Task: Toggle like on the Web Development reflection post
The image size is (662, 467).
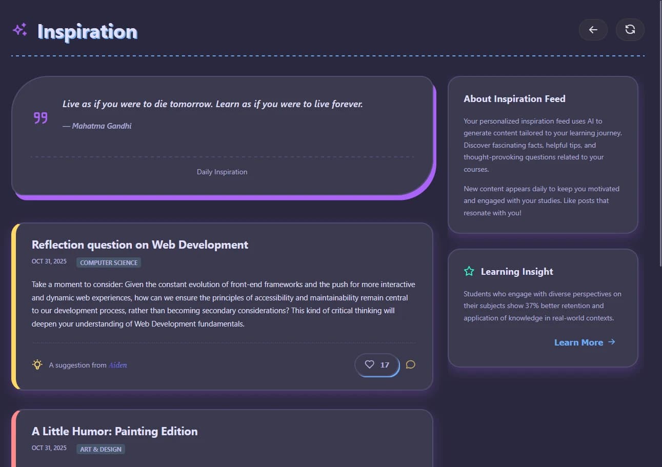Action: tap(377, 364)

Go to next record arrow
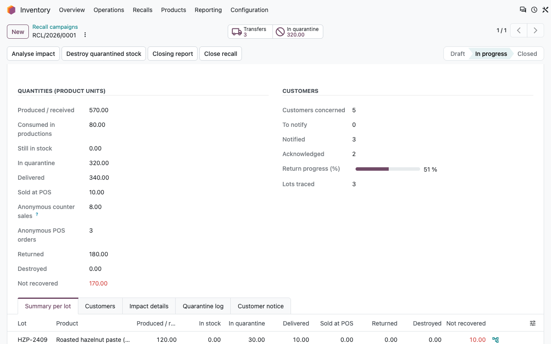(x=536, y=31)
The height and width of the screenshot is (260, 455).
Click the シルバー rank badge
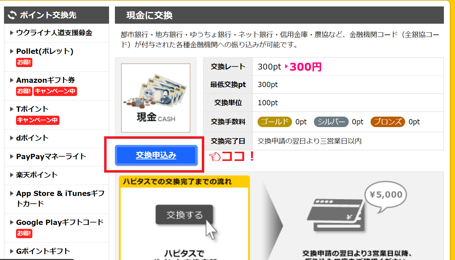[331, 122]
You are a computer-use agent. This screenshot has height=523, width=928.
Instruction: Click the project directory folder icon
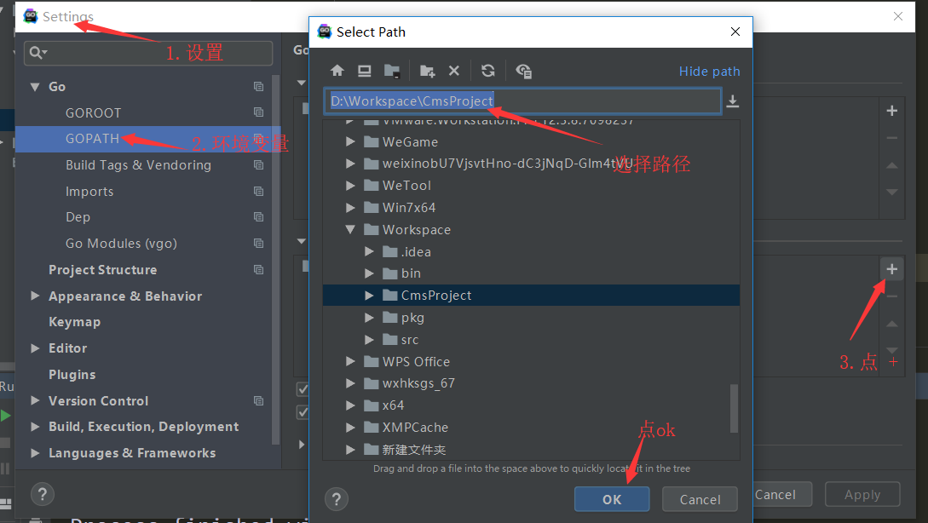(x=392, y=72)
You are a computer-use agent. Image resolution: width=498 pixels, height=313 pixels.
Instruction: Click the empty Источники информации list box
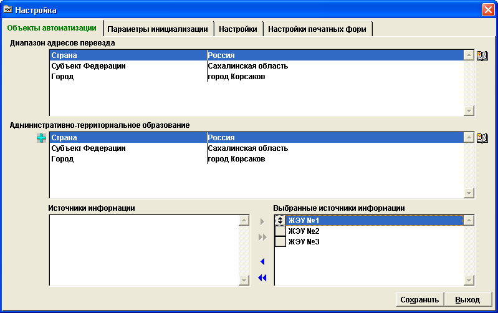[144, 249]
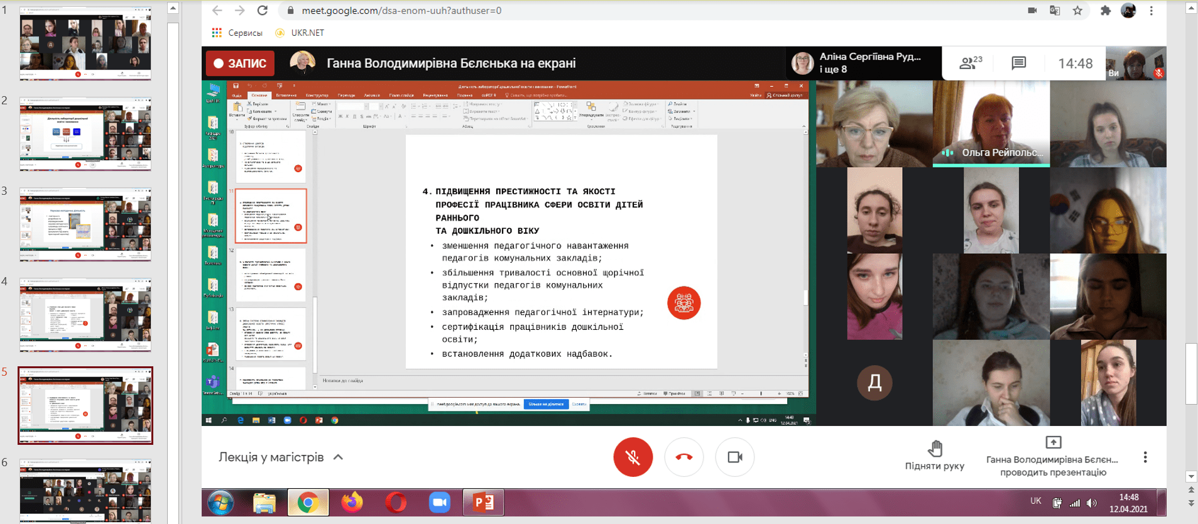This screenshot has height=524, width=1198.
Task: Show the participants list with 23 people
Action: pos(970,63)
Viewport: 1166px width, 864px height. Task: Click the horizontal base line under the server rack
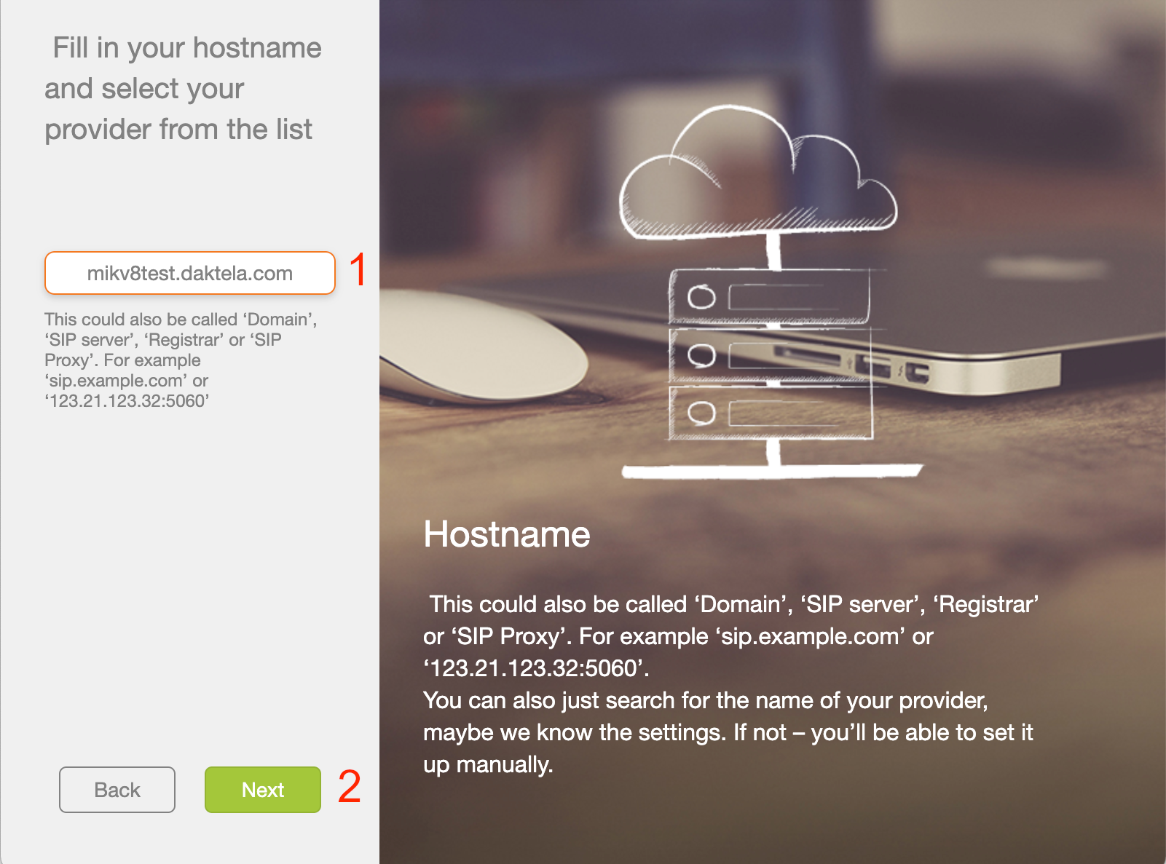772,472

AIM: Could you reproduce every line of the data above verbatim, leaving out the pictures?

IN RESPONSE:
Task: Toggle like on the Web Development reflection post
The image size is (662, 467).
Action: tap(377, 364)

Go to next record arrow
(x=536, y=31)
The height and width of the screenshot is (260, 455).
Click the シルバー rank badge
[331, 122]
You are a computer-use agent. This screenshot has height=523, width=928.
Instruction: Click the project directory folder icon
(x=392, y=72)
You are a computer-use agent. Image resolution: width=498 pixels, height=313 pixels.
Instruction: Click the empty Источники информации list box
[144, 249]
This screenshot has height=524, width=1198.
Task: Show the participants list with 23 people
Action: pos(970,63)
Viewport: 1166px width, 864px height. Task: Click the horizontal base line under the server rack
772,472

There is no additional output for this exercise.